Small building firms, with a little old-fashioned seat-of the-pants guidance, can still outperform the big guys in the business, especially where it counts--selling the product.
That seems to be the case after looking at the recent history of the nation's major home building companies.
It shows that smaller builders can continue to operate effectively opposite their larger, better-financed competitors by outperforming them in marketing, particularly in design and local market knowledge.
The large firms cannot match small builders in at least two important categories. They haven't attained significant efficiencies in construction technology over their smaller competitors and they don't set the pace in marketing, according to a survey by Robert Charles Lesser & Co., the Beverly Hills-based firm now in its 20th year of realty consulting.
Citing a recent Builder magazine marketing competition among the nation's builders, Chris Leinberger, president of the Lesser organization, noted that none of the seven winners was from the nation's top 20 major builders and only one winner was from the top 100.
That discrepancy, he said, indicates the size of the gap between the big and little firms. A contributing factor, he added, was that the top 100 appear eager to enter many new areas, rather than concentrating in several established housing markets, and unless the larger companies achieve better economies of scale in production and marketing, the status among the industry's leaders will remain unchanged.
Leinberger had wondered if the housing industry would ever be dominated by a few giants, such as in the automotive, steel and finance fields.
The market share captured by the top 20 and top 100 builders has not changed significantly since 1969. Among the top 20, only 52%, on average, stayed in that elevated position after five years and only 35% remained after 10 years.
Of the top 20 builders in 1969--when specific construction accounting began--only four remain in the elite circle. They are Centex Corp., of Dallas, Fleetwood Enterprises of Riverside, Lincoln Property Co. of Dallas and Ryan Homes of Pittsburgh.
In addition to Fleetwood, ranked 12th in the 19th annual listing of building "giants" by Professional Builder magazine, the other ranking California firms in the top 20 are A. G. Spanos Construction, Stockton, 13th; American Diversified, Costa Mesa, 16th; Kaufman & Broad, Los Angeles, 17th; Robertson Homes, Stockton, 19th, and William Lyon Co., 20th.
The consolidation of some large firms in recent years resulted from the rapid growth of many builders, Leinberger believes, while at the same time, some larger, old firms are becoming smaller, resulting in constant changes among the leaders.
What else causes changes at the top?
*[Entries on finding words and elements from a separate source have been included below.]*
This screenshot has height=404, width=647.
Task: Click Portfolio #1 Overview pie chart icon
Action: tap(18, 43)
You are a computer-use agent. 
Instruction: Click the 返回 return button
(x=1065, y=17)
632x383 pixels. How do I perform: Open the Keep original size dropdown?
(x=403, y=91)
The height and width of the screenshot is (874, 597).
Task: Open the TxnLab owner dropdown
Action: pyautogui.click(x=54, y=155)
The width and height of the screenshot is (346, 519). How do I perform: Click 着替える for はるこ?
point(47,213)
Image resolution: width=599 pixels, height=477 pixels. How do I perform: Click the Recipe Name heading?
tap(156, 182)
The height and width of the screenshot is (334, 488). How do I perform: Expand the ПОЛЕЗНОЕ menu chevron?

At least four reasons:
--The comparative low cost of entry into the business, printing business cards and having a little nerve.
--Conversely, the low cost of "leaving the business," at worst "you give the keys to the bank."
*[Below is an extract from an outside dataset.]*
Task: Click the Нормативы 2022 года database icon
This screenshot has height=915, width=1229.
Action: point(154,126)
--Local market orientation, working to the advantage of the local, knowledgeable and usually smaller builder.
--Success. "Small to medium-size builders can make so much money that they often don't have much incentive to get bigger," he added.
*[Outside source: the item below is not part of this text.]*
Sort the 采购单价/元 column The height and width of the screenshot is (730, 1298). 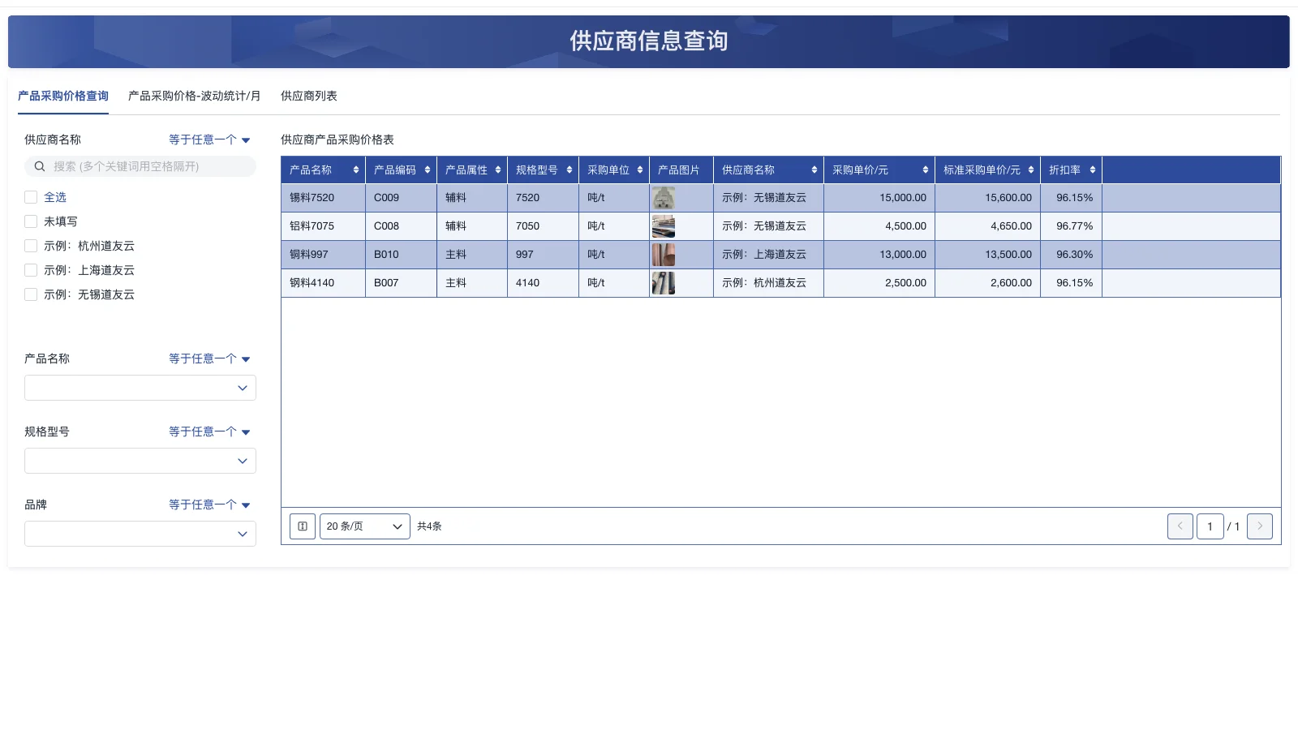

To survive the various cycles of the industry and economic uncertainties, the large builders have had to delve into innovative financing, centralized their lines of credit for working capital and have pioneered the use of mortgage-backed bonds and interest rate hedging. Some have developed their own banking sources by taking over savings and loan institutions or by starting up real estate investment trusts.
Large firms are able to attract and retain talented personnel by offering them top pay and security. But they find it tough to surpass the little firms in the two aforementioned areas, significant efficiencies in construction technology and marketing.
Fittingly, Leinberger quotes from the Blue Book of major home builders, which says "There are only two kinds of builders--big ones and small ones."